▶ Verilen metin:
::::::
• Sonuç bulunamadı

1.3. Geçmişten Günümüze İslamofobiyi Besleyen Nedenler

2.1.4. Avrupalı Kimliğinden Avrupamerkezci Bakışa

Avrupa kimliği, “biz” ve “onlar” arasındaki ayrımın nasıl yapıldığıyla ve “biz” olanın içine kimlerin dahil edilip, kimlerin dışarıda bırakılacağı ile yakından ilişkilidir. Oryantalizm olarak adlandırılan söylemsel evren, bir taraftan hayali bir coğrafi bütünlük kurarken diğer taraftan hayali bir özdeşleşmeyi mümkün kılmaktadır. Avrupa kimliğinin farklı dönemlerdeki kurgularına bakıldığında, Avrupa’yla ilgili oluşturulan birliğin, daima bir dışlamayla kurulduğu görülmektedir (Yeğenoğlu, 2014:58-59). Ayrıca, Avrupa kimliğinin bileşenlerinin aynı zamanda Avrupamerkezciliğin içeriğini oluşturduğunun ve kavrama işlerlik kazandırıldığının altı çizilmelidir (Kurt, 2012:7).

Avrupamerkezcilik, tüm toplumsal olgular gibi, gündelik dışavurumlarının çeşitliliği içinde kolayca sezilebilen fakat kesin olarak tanımlanamayan bir olgudur. Fakat gerçek anlamda bir kuram olmamakla birlikte, Batılıların başkaları hakkındaki önyargılarının, bilgisizliklerinin ve umursamazlıklarının bir toplamından ibaret de değildir (Sayyid, 2000:111-113). Avrupamerkezcilik, genellikle kendi etnik gruplarının veya toplumunun diğer gruplardan daha üstün olması şeklinde tanımlanan ırkçılığın, özel bir örneğidir. Irkçılığın, kendi

gruplarının değerlendirme standartları açısından diğer grupları değerlendirmesi gibi Avrupamerkezci bakış da Avrupalı olmayan toplumları, Avrupalıların kültürel varsayımları ve önyargıları çerçevesinde değerlendirmektedir (Alatas, 2007:270). Dolayısıyla Avrupalılık kimliği ve Hristiyanlıkla birlikte meşrulaştırılan Avrupamerkezcilik, ırkçılıktan (etnosentrizm) farklı veya fazla bir şey olmadığı fikrine dayanmaktadır (Sayyid, 2000:175).
::::::
▶ Sağlanan veriler:
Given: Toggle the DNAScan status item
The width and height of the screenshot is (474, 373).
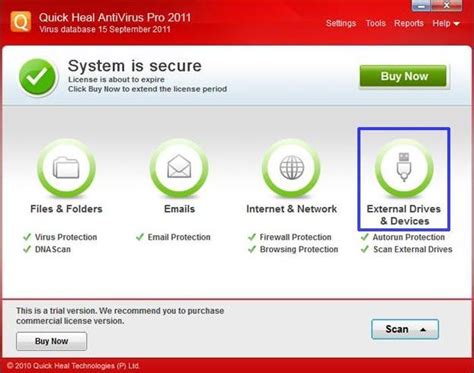Looking at the screenshot, I should [x=47, y=249].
::::::
▶ Yapılacak işler:
**A)** Avrupamerkezcilik üzerine metne göre şu soruları cevaplar mısınız?
(i) Oryantalizm olarak adlandırılan söylemsel evren, bir taraftan neyi kurar?
(ii) Avrupamerkezcilik, hangi olgunun özel bir örneği olarak tanımlanır?
(iii) Avrupamerkezci bakış, Avrupalı olmayan toplumları hangi çerçevede değerlendirir?
**B)** Avrupamerkezcilik üzerine metni, son cümlesinden sonra gelecek şekilde sürdürür müsünüz?
Bu satırlara çözüm için ihtiyaç yoktur.

▶ Soruların cevapları:
**A)**
(i) Hayali bir coğrafi bütünlük kurar.
(ii) Irkçılığın özel bir örneği olarak tanımlanır.
(iii) Avrupalıların kültürel varsayımları ve önyargıları çerçevesinde değerlendirir.

**B)**
Avrupamerkezcilik ilk olarak, Avrupalı güçlerin dünyanın çoğunda hegemonyasını artırdığı sömürgeciliğin söylemsel bir mantığı olarak ortaya çıkmıştır. Sömürgeci, emperyalist ve ırkçı söylemin ortak ideolojik bir alt yapısı olarak Avrupamerkezcilik, sömürgeciliğin resmen sona ermesinden sonra bile temsillere nüfuz eden ve onları yapılandıran bir düşünce biçimidir (Shohat ve Stam, 2014:2). Bu yapılandırma sürecinde -Avrupamerkezci bakışa göre- diğer kültürlerin Avrupa’nın modern gelişimini tek taraflı olarak takip etmesi gerekmektedir (Dussel, 1993:67). Ayrıca dünya için siyasi ve kültürel bir öneme sahip Avrupamerkezcilik söylemi, Batılı küresel güç ağını bir arada tutmada da önemli rol oynamaktadır. Batı’nın, kendisinin dışındakileri yöneten ve onlar üzerinde egemenlik kurmasını sağlayan araçların çözülmesiyle Avrupamerkezcilik mantığının “Batı’nın haricindekileri” yerinde saydıran bir mantık olduğu düşünülmektedir (Sayyid, 2000:169). Avrupa’nın üstünlük ve özgünlük temasında Avrupa kimliğinin bilinçaltında “Aryan ırkının üstün olduğu” varsayımı bulunmakta ve bu görüş, etkilerini halen sürdürmektedir (Şenay, 2002:140). Burada önemli olan nokta; etnik anlayışın dinî üstünlük anlayışını destekliyor olmasıdır.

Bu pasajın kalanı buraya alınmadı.